There are two characteristics of the instant case that differentiate it from Mahanoy: 1) the image and likeness of another student was used in the Twitter post without her consent; 2) the post contains an unstated portion of a banner reading: "Pleasantville High School -- Gay/Straight Alliance Day of Tolerance." Ms Chainey's image and likeness, contained in the photograph, is not in this case being used for economic gain or benefit. The use of Ms Chainey's image is not incidental, not the use commonly found in photographs taken by tourists that may include other individuals without their consent and posted to a variety of social media venues. Rather, the use of Ms Chainey's image was deliberate. Similarly, the inclusion of the banner was deliberate. One might argue that including another student and identifying the school in the photograph would constitute a "targeting" of both the student and the school. [1]

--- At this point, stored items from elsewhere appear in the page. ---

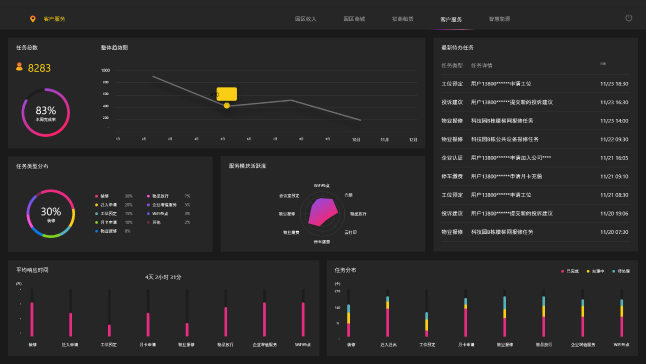
Task: Open the 投诉建议 task dated 11/23 16:30
Action: [x=535, y=102]
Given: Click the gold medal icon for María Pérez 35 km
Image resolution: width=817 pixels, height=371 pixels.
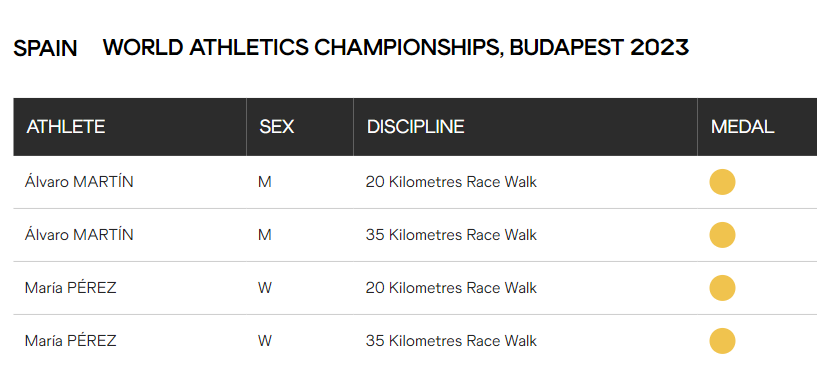Looking at the screenshot, I should point(722,341).
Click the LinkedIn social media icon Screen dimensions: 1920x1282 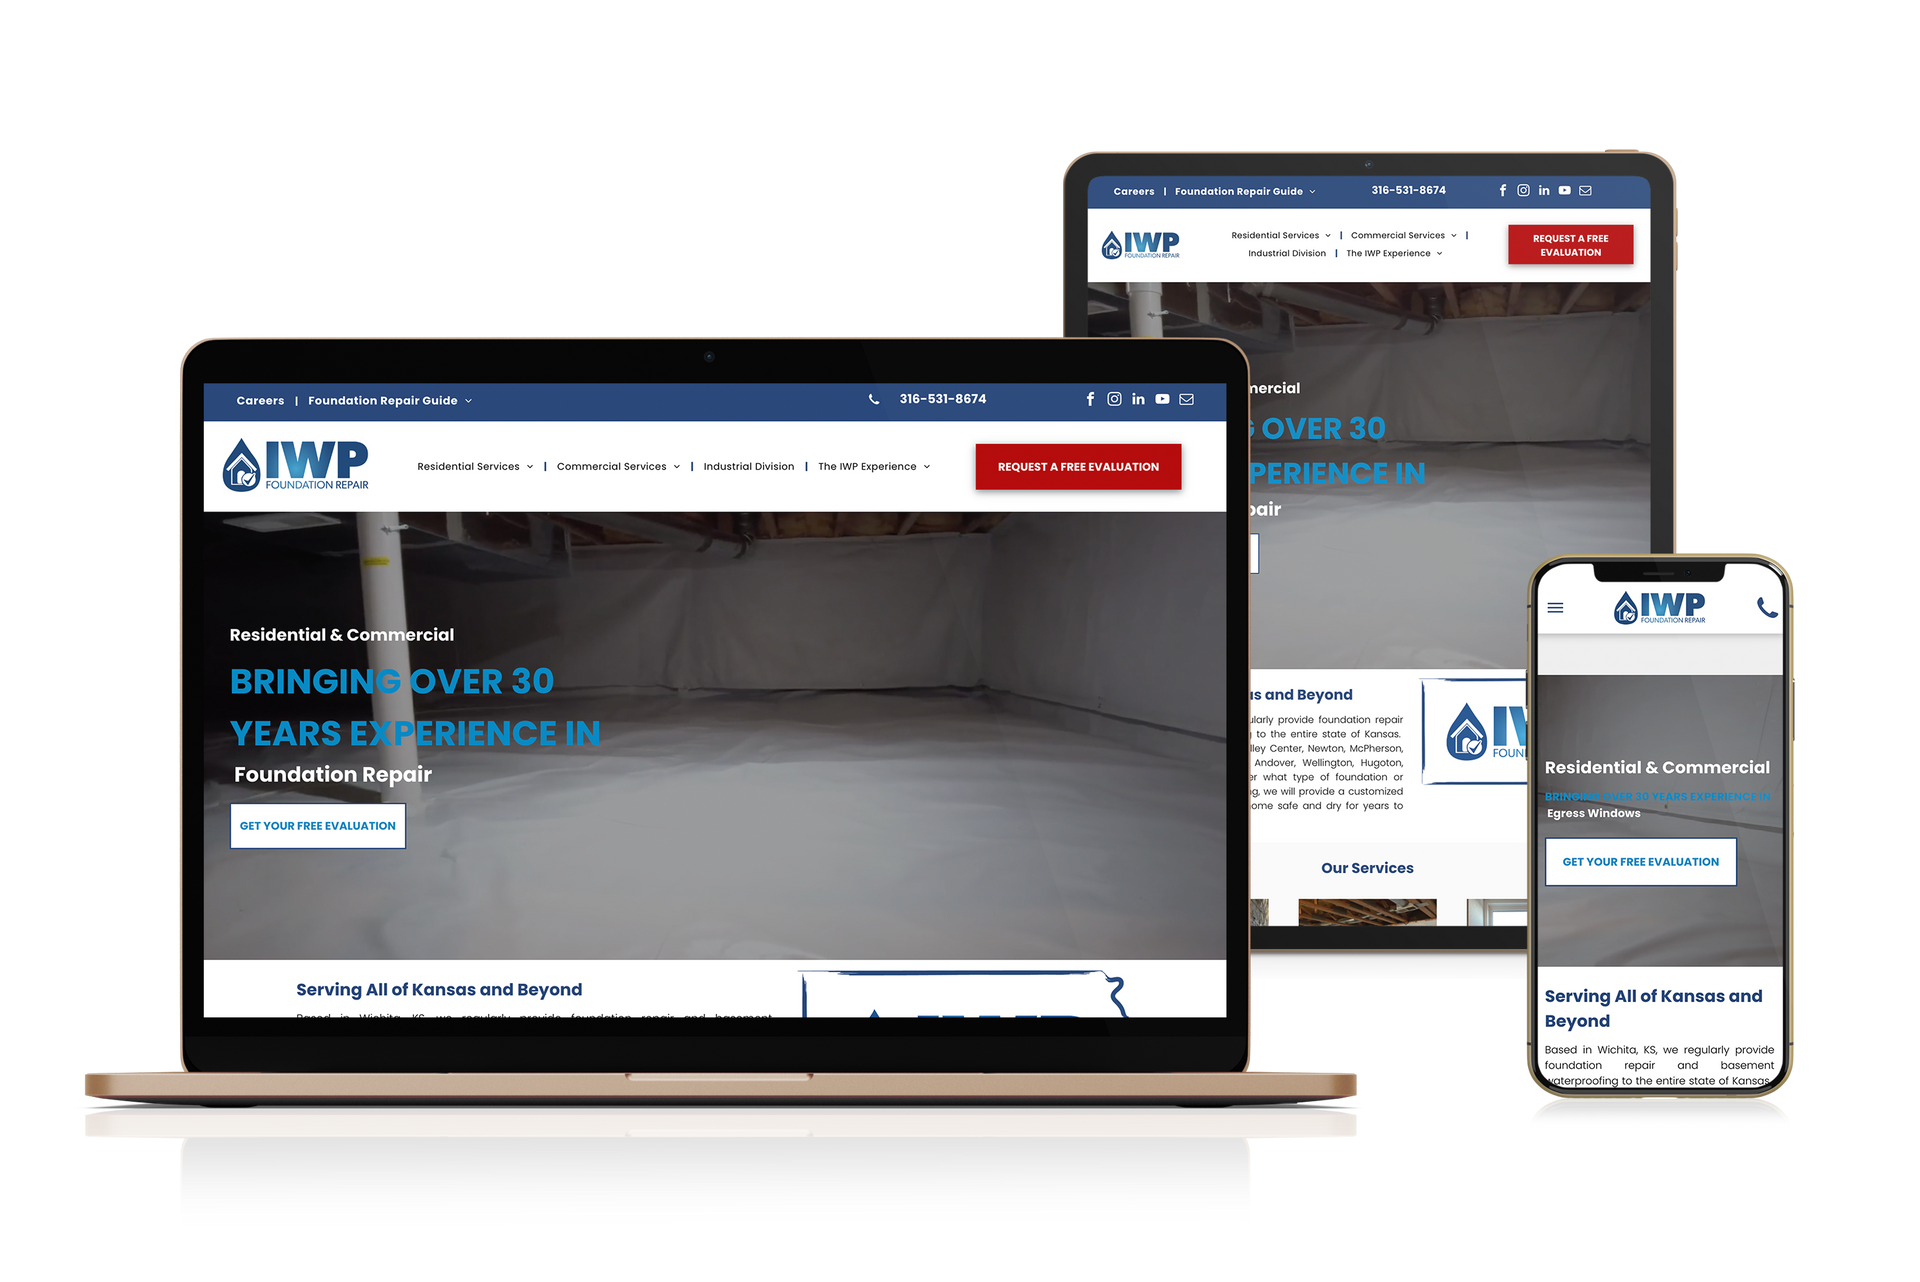click(1135, 401)
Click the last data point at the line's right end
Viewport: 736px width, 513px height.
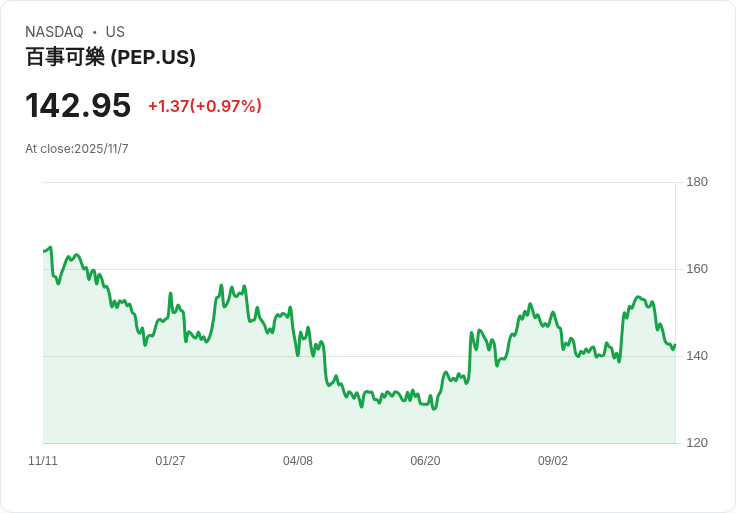pyautogui.click(x=675, y=345)
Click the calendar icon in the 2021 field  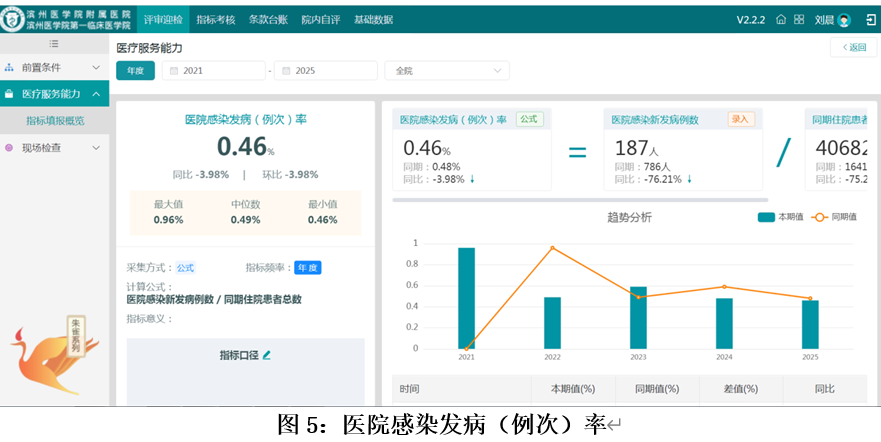172,71
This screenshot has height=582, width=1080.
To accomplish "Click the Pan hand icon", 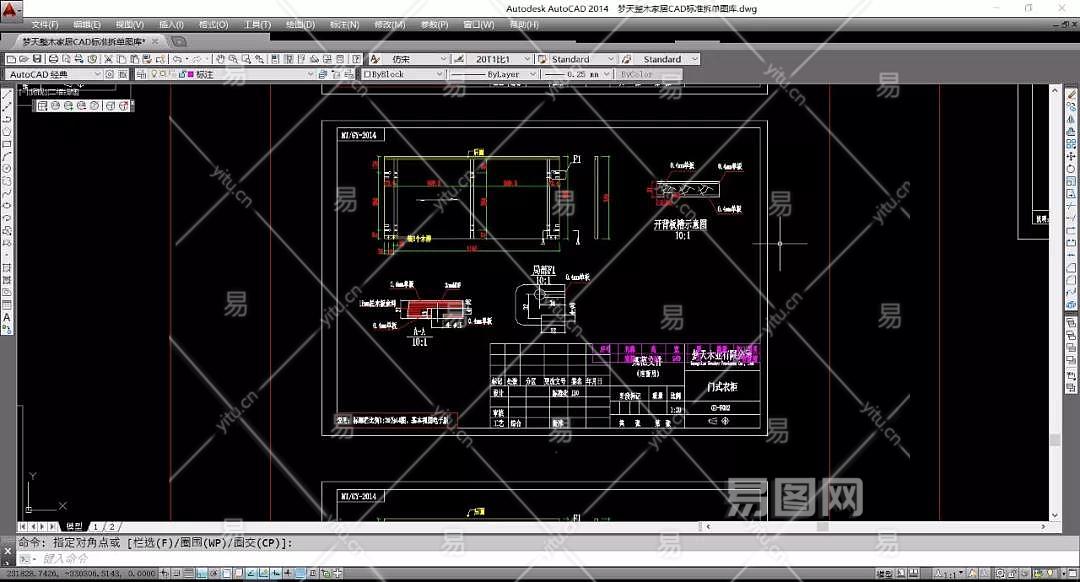I will (x=220, y=59).
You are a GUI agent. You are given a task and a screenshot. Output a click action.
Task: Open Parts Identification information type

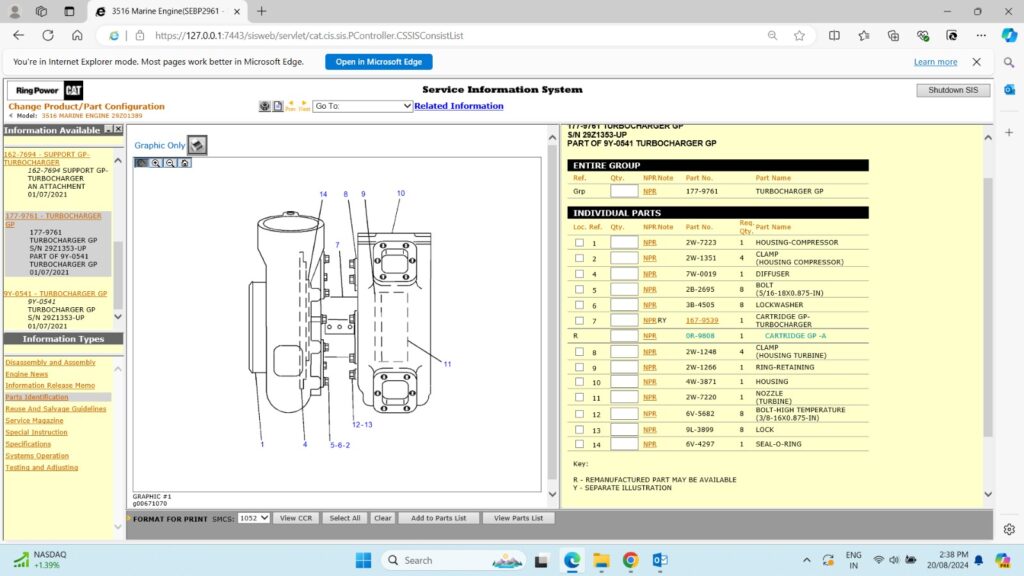[x=37, y=397]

Yet, the photograph caption "Screw their Day of Tolerance" is not comprehensible without the inclusion of at least that portion of the banner including the words "... Gay/Straight Alliance Day of Tolerance." The banner provides the context that allows the viewer of the photograph and reader of its caption to clearly understand the meaning of "their" and "Day of Tolerance". Indeed, the deliberate inclusion and prominence of the image of the president of the Alliance, Ms Chainey, and the banner determine that the intent of the "tweet" is political speech, clearly critical of the event and of the sponsoring student organization, the Alliance. The crudity of expression does not change or diminish the expression of a position or opinion on a subject of considerable political discussion at this time. Thus, the characteristics of the instant case that differentiate it from Mahanoy are probative that Mr Laggard's speech was political speech.

Characteristics that the instant case has in common with Mahanoy include: 1) speech took place outside of school grounds and hours; 2) not during a school-sanctioned or school-supervised event or activity; 3) student used their personal device, not a school issued or school owned item; 3) post was to private, third-party service, unaffiliated with the school; 4) post was to a private list of "followers", each of whom took action in order to receive "tweets" from the plaintiff; 5) speech is criticism, not incitement or agitatation against a specific individual or institution; 6) speech did not constitute a call to violent or illegal behavior; 7) the speech "did not amount to fighting words. See Chaplinsky v. New Hampshire, 315 U.S. 568 (1942)"; 8) the speech though in poor taste, indeed vulgar, "was not obscene as this Court has understood that term. See Cohen v. California, 403 U.S. 15, 19–20 (1971)."; 9) the speech would not have come to the attention of either the high school or Ms Chainey without the intervention of a third-party.

Given the numerous shared characteristics and mitigating nature of the differences between the instant case and Mahanoy, the precedent established by this court in Mahanoy applies.

Finally, regarding the Guidelines, the students, among others, were required to attest to having read and understood the Guidelines. The school district did not ask or require that students agree to abide by the Guidelines. Therefore, the students are not bound by the Guidelines. Relieved of a duty to comply with the Guidelines, we set aside any consideration of the Guidelines themselves.

III

The judgment of the United States Court of Appeals for the Thirteenth Circuit is affirmed. [1] "Targeting" is limited when directed at elected public officials. Ms Chainey is the president of a school, hence public, club or association, the Alliance. The "targeting" of Ms Chainey in the photograph and "tweet" must be considered "gainst the background of a profound national commitment to the principle that debate on public issues should be uninhibited, robust, and wide-open, and that it may well include vehement, caustic, and sometimes unpleasantly sharp attacks on government and public officials." New York Times Co. v. Sullivan, (1964).